• Estratto del documento
-----
Fatturazione elettronica e conservazione digitale – novita’ e chiarimenti

RIFERIMENTI NORMATIVI e di PRASSI

Nel corso degli ultimi mesi del 2018, il legislatore ha apportato alcune modifiche alla normativa fiscale che hanno avuto dei riflessi anche sulle modalità di invio e ricezione della fatturazione elettronica:

  • D.L. 119/18 del 23.10.2018, convertito dalla L. 136/18 del 17.12.2018;
  • L.145/18 (Legge di bilancio 2019) del 30.12.2018.

Sono stati inoltre forniti dei chiarimenti da parte dell’Agenzia delle Entrate, mediante:

  • pubblicazione di FAQ sul sito dell’Agenzia;
  • risposta a quesiti in occasione di apposito video-forum del 15.01.2019.
-----
Ripeti per intero, parola per parola, il testo sulla fatturazione elettronica e la conservazione digitale riportato sopra.

Dati memorizzati
-----
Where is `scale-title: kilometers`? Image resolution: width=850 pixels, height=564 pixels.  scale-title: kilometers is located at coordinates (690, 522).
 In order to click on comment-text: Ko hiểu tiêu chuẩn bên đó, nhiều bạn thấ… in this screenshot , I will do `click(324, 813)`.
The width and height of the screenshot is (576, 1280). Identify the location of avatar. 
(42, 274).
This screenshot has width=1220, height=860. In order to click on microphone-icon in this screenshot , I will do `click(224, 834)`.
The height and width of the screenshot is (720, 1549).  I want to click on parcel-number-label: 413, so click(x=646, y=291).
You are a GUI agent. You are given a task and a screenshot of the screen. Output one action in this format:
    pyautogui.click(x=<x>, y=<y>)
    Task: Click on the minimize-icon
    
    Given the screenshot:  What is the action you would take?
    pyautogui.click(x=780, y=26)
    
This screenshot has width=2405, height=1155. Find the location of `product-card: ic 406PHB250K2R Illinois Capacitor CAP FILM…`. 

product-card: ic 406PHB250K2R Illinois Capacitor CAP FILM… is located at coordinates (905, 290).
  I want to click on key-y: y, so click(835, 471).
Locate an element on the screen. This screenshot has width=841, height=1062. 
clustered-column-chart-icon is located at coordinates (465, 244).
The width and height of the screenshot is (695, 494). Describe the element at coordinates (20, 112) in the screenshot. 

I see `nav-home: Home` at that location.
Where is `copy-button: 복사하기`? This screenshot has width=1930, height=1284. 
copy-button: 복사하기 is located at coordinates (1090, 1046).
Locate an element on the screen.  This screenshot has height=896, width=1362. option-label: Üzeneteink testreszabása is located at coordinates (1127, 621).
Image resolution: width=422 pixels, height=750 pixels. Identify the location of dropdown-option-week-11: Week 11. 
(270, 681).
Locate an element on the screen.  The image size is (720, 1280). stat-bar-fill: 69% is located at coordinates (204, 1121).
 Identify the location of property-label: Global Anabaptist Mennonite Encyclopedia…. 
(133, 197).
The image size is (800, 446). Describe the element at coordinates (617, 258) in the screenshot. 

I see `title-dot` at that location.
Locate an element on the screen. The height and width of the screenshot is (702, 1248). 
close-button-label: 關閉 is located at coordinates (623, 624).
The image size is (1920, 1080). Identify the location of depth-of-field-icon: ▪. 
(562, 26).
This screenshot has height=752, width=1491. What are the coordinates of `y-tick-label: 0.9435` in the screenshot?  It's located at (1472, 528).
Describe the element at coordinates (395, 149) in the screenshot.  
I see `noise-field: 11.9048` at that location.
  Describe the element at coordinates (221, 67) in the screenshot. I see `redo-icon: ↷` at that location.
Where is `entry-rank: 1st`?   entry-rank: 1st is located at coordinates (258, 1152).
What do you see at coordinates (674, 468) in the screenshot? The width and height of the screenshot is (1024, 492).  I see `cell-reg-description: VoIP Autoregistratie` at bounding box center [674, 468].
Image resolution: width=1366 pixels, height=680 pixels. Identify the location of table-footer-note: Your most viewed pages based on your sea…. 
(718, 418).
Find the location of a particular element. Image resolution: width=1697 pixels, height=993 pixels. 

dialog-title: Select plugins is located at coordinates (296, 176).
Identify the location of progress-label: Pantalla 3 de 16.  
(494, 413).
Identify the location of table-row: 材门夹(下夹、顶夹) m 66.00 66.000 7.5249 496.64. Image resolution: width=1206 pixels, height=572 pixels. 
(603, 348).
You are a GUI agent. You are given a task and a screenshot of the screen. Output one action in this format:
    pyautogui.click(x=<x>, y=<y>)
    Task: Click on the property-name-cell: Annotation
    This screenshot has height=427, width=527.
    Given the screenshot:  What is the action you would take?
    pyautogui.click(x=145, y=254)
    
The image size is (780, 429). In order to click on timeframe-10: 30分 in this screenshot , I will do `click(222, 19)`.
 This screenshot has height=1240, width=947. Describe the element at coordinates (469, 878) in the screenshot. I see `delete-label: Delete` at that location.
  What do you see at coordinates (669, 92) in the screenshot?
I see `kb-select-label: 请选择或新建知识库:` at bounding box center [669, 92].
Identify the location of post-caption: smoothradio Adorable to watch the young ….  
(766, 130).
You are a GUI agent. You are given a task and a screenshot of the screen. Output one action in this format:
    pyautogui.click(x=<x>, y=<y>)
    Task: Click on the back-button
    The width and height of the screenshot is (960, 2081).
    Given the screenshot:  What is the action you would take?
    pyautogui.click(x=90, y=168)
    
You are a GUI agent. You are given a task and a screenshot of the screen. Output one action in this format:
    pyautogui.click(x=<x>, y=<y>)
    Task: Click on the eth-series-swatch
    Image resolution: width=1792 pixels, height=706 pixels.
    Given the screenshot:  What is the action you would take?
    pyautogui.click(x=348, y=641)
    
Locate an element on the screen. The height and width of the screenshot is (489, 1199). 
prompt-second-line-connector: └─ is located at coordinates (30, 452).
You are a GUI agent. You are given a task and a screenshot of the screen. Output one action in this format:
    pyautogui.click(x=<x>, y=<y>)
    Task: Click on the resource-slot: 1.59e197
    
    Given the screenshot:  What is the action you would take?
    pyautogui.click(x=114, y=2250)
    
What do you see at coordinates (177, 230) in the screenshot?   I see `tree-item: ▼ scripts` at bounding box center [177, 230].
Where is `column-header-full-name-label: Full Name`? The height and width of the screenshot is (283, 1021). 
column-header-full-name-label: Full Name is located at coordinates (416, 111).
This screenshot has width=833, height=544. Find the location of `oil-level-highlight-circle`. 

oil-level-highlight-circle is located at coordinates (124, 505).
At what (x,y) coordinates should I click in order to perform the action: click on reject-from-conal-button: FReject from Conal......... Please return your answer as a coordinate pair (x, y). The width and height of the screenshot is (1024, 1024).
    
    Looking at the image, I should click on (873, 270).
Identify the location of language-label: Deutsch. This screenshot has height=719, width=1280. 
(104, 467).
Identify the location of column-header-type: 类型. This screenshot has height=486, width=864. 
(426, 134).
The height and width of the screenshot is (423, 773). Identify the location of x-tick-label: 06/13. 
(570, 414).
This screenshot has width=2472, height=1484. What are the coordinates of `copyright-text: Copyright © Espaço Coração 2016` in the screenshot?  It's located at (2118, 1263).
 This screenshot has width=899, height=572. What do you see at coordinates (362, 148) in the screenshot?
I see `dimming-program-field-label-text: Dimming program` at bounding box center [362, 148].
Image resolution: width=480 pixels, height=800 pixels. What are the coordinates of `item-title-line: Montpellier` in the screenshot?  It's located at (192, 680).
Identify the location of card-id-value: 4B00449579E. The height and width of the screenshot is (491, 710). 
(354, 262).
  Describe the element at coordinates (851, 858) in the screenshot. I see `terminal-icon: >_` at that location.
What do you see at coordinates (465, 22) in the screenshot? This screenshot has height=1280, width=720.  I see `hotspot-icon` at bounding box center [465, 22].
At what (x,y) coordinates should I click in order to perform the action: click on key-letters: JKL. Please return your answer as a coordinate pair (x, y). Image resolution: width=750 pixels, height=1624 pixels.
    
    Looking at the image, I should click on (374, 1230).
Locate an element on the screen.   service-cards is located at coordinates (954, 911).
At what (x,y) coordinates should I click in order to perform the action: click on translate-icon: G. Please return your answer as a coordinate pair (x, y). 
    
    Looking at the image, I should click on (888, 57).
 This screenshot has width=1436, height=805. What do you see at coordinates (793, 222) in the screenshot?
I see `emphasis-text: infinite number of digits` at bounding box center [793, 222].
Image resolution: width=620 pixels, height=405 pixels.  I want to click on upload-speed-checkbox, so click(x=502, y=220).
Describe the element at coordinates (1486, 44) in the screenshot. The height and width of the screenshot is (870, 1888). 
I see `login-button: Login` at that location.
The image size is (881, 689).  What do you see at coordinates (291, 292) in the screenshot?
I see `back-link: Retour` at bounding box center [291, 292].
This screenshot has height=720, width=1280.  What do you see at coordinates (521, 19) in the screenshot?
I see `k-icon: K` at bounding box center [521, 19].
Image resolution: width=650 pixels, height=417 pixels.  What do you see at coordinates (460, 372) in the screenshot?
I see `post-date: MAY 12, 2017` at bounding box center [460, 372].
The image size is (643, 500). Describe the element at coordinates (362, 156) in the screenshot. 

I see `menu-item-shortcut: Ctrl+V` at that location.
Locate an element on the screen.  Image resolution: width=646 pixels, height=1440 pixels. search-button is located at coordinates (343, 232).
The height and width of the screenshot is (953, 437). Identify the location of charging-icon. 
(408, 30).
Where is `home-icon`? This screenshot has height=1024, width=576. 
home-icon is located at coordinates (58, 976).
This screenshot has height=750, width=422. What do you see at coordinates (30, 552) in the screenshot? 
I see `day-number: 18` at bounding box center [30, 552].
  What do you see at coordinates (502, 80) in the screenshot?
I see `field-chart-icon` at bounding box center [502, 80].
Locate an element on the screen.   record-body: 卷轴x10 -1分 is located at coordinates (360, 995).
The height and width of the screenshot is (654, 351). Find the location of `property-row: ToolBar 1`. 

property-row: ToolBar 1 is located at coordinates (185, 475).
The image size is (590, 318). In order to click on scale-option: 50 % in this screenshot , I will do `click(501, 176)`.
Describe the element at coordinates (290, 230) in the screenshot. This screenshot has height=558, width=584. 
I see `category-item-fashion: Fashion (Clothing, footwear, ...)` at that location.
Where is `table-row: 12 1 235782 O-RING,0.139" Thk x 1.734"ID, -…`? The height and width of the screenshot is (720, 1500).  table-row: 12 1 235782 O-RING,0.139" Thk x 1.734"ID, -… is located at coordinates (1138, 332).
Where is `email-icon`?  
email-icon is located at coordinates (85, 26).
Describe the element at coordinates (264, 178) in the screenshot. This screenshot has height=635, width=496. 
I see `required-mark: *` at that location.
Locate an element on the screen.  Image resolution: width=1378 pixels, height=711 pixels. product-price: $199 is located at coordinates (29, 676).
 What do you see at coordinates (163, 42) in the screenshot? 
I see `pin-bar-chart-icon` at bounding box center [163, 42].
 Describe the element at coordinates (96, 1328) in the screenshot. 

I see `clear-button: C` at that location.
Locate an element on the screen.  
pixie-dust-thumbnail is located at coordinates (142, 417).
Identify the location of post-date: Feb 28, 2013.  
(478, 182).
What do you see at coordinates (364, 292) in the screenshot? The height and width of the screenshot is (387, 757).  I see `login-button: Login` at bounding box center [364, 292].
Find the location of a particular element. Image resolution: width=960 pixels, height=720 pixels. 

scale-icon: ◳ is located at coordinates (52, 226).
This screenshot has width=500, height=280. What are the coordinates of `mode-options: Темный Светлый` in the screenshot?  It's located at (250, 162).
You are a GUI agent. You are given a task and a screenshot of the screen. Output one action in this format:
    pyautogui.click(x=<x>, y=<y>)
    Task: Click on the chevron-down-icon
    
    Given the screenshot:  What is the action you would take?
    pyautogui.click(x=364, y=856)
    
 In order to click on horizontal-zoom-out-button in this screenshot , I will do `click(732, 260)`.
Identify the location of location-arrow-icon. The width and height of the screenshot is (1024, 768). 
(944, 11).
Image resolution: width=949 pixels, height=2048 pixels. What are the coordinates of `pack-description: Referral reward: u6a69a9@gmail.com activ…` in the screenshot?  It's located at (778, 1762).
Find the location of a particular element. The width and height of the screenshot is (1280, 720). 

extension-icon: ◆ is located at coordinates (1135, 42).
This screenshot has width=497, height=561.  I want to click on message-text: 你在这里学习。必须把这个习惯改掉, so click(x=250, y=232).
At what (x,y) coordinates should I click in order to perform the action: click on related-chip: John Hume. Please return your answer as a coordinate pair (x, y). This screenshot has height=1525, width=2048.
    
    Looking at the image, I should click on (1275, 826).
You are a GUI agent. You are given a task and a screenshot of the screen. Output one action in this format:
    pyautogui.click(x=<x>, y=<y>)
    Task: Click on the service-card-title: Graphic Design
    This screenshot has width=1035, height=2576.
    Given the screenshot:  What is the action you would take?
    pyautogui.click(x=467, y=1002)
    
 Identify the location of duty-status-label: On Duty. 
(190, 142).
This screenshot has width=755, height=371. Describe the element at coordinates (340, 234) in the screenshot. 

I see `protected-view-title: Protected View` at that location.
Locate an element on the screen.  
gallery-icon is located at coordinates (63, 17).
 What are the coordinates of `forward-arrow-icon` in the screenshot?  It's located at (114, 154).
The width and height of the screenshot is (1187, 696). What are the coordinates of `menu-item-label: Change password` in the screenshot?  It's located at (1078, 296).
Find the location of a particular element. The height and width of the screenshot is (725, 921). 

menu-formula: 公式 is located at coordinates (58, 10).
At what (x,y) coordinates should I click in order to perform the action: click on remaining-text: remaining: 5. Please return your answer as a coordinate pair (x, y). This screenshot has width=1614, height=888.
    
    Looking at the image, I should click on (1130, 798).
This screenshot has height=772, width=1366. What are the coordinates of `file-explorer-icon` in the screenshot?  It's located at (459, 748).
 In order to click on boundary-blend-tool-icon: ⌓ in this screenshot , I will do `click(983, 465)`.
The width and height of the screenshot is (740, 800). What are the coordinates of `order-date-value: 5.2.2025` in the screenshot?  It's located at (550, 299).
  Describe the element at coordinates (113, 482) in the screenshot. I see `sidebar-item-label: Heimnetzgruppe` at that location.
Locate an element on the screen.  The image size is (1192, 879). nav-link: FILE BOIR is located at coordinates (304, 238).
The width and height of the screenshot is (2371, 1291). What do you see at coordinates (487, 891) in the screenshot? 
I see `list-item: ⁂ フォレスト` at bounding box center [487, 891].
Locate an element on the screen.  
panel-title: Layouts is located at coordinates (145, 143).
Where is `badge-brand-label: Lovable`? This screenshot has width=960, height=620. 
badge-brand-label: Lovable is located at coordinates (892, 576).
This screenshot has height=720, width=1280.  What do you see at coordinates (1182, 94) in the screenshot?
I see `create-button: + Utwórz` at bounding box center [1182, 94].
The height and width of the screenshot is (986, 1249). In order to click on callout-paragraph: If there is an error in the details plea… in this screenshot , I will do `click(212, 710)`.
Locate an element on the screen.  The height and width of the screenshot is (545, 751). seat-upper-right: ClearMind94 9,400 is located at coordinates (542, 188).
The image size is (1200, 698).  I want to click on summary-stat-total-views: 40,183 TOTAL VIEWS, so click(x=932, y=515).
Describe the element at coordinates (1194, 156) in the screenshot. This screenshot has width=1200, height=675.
-----
• Soluzione del problema
Fatturazione elettronica e conservazione digitale – novita’ e chiarimenti

RIFERIMENTI NORMATIVI e di PRASSI

Nel corso degli ultimi mesi del 2018, il legislatore ha apportato alcune modifiche alla normativa fiscale che hanno avuto dei riflessi anche sulle modalità di invio e ricezione della fatturazione elettronica:

  • D.L. 119/18 del 23.10.2018, convertito dalla L. 136/18 del 17.12.2018;
  • L.145/18 (Legge di bilancio 2019) del 30.12.2018.

Sono stati inoltre forniti dei chiarimenti da parte dell’Agenzia delle Entrate, mediante:

  • pubblicazione di FAQ sul sito dell’Agenzia;
  • risposta a quesiti in occasione di apposito video-forum del 15.01.2019.